#### What is needed
In full and without alteration, write out the data below.

==========

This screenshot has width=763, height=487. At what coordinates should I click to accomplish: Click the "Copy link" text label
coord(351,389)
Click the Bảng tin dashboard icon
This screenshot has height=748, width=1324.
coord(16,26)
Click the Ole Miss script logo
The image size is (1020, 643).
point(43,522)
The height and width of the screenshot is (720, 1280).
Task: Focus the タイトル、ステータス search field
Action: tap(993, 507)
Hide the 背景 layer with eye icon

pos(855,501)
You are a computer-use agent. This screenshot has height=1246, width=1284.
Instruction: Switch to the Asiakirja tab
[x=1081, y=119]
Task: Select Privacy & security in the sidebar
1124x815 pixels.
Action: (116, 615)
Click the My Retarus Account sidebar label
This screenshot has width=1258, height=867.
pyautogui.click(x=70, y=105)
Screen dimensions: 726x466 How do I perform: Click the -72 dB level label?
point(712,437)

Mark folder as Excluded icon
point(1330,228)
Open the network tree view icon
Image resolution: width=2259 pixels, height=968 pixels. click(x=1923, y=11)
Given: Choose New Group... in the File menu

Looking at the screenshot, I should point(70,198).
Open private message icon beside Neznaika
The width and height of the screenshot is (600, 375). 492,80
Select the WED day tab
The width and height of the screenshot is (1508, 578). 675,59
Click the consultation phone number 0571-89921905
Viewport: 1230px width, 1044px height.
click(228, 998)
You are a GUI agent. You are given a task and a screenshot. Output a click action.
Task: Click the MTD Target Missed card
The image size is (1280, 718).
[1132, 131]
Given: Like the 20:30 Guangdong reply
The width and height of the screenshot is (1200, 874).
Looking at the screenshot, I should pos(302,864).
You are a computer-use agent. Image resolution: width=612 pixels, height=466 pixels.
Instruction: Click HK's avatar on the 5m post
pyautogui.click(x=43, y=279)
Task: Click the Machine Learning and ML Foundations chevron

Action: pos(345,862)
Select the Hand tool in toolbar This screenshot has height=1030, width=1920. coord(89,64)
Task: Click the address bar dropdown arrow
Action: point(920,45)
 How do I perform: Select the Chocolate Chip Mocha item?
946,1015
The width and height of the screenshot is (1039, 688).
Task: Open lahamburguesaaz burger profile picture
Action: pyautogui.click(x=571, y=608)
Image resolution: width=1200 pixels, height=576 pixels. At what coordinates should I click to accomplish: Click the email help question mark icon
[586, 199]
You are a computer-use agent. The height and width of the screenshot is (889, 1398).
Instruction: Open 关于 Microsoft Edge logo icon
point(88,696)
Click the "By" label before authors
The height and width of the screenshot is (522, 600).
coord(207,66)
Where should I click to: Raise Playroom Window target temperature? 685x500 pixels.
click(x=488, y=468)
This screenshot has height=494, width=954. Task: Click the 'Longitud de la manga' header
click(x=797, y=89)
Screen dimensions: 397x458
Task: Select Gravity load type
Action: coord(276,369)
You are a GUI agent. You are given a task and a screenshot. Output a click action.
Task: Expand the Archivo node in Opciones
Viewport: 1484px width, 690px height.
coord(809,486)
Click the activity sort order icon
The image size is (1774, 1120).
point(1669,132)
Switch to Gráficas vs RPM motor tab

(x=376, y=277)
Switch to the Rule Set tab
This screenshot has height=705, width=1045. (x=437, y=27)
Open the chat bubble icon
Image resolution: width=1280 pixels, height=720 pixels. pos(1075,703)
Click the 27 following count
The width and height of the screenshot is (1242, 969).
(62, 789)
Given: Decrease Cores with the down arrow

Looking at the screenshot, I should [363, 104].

==========

#### Answer below
This screenshot has width=763, height=487. At what coordinates should I click to accomplish: Click the "Copy link" text label
coord(351,389)
Click the Bảng tin dashboard icon
This screenshot has height=748, width=1324.
coord(16,26)
Click the Ole Miss script logo
The image size is (1020, 643).
point(43,522)
The height and width of the screenshot is (720, 1280).
Task: Focus the タイトル、ステータス search field
Action: tap(993, 507)
Hide the 背景 layer with eye icon

pos(855,501)
You are a computer-use agent. This screenshot has height=1246, width=1284.
Instruction: Switch to the Asiakirja tab
[x=1081, y=119]
Task: Select Privacy & security in the sidebar
1124x815 pixels.
Action: (116, 615)
Click the My Retarus Account sidebar label
This screenshot has width=1258, height=867.
pyautogui.click(x=70, y=105)
Screen dimensions: 726x466 How do I perform: Click the -72 dB level label?
point(712,437)

Mark folder as Excluded icon
point(1330,228)
Open the network tree view icon
Image resolution: width=2259 pixels, height=968 pixels. click(x=1923, y=11)
Given: Choose New Group... in the File menu

Looking at the screenshot, I should point(70,198).
Open private message icon beside Neznaika
The width and height of the screenshot is (600, 375). 492,80
Select the WED day tab
The width and height of the screenshot is (1508, 578). 675,59
Click the consultation phone number 0571-89921905
Viewport: 1230px width, 1044px height.
click(228, 998)
You are a GUI agent. You are given a task and a screenshot. Output a click action.
Task: Click the MTD Target Missed card
The image size is (1280, 718).
[1132, 131]
Given: Like the 20:30 Guangdong reply
The width and height of the screenshot is (1200, 874).
Looking at the screenshot, I should pos(302,864).
You are a computer-use agent. Image resolution: width=612 pixels, height=466 pixels.
Instruction: Click HK's avatar on the 5m post
pyautogui.click(x=43, y=279)
Task: Click the Machine Learning and ML Foundations chevron

Action: pos(345,862)
Select the Hand tool in toolbar This screenshot has height=1030, width=1920. coord(89,64)
Task: Click the address bar dropdown arrow
Action: point(920,45)
 How do I perform: Select the Chocolate Chip Mocha item?
946,1015
The width and height of the screenshot is (1039, 688).
Task: Open lahamburguesaaz burger profile picture
Action: pyautogui.click(x=571, y=608)
Image resolution: width=1200 pixels, height=576 pixels. At what coordinates should I click to accomplish: Click the email help question mark icon
[586, 199]
You are a computer-use agent. The height and width of the screenshot is (889, 1398).
Instruction: Open 关于 Microsoft Edge logo icon
point(88,696)
Click the "By" label before authors
The height and width of the screenshot is (522, 600).
coord(207,66)
Where should I click to: Raise Playroom Window target temperature? 685x500 pixels.
click(x=488, y=468)
This screenshot has height=494, width=954. Task: Click the 'Longitud de la manga' header
click(x=797, y=89)
Screen dimensions: 397x458
Task: Select Gravity load type
Action: coord(276,369)
You are a GUI agent. You are given a task and a screenshot. Output a click action.
Task: Expand the Archivo node in Opciones
Viewport: 1484px width, 690px height.
coord(809,486)
Click the activity sort order icon
The image size is (1774, 1120).
point(1669,132)
Switch to Gráficas vs RPM motor tab

(x=376, y=277)
Switch to the Rule Set tab
This screenshot has height=705, width=1045. (x=437, y=27)
Open the chat bubble icon
Image resolution: width=1280 pixels, height=720 pixels. pos(1075,703)
Click the 27 following count
The width and height of the screenshot is (1242, 969).
(62, 789)
Given: Decrease Cores with the down arrow

Looking at the screenshot, I should [363, 104].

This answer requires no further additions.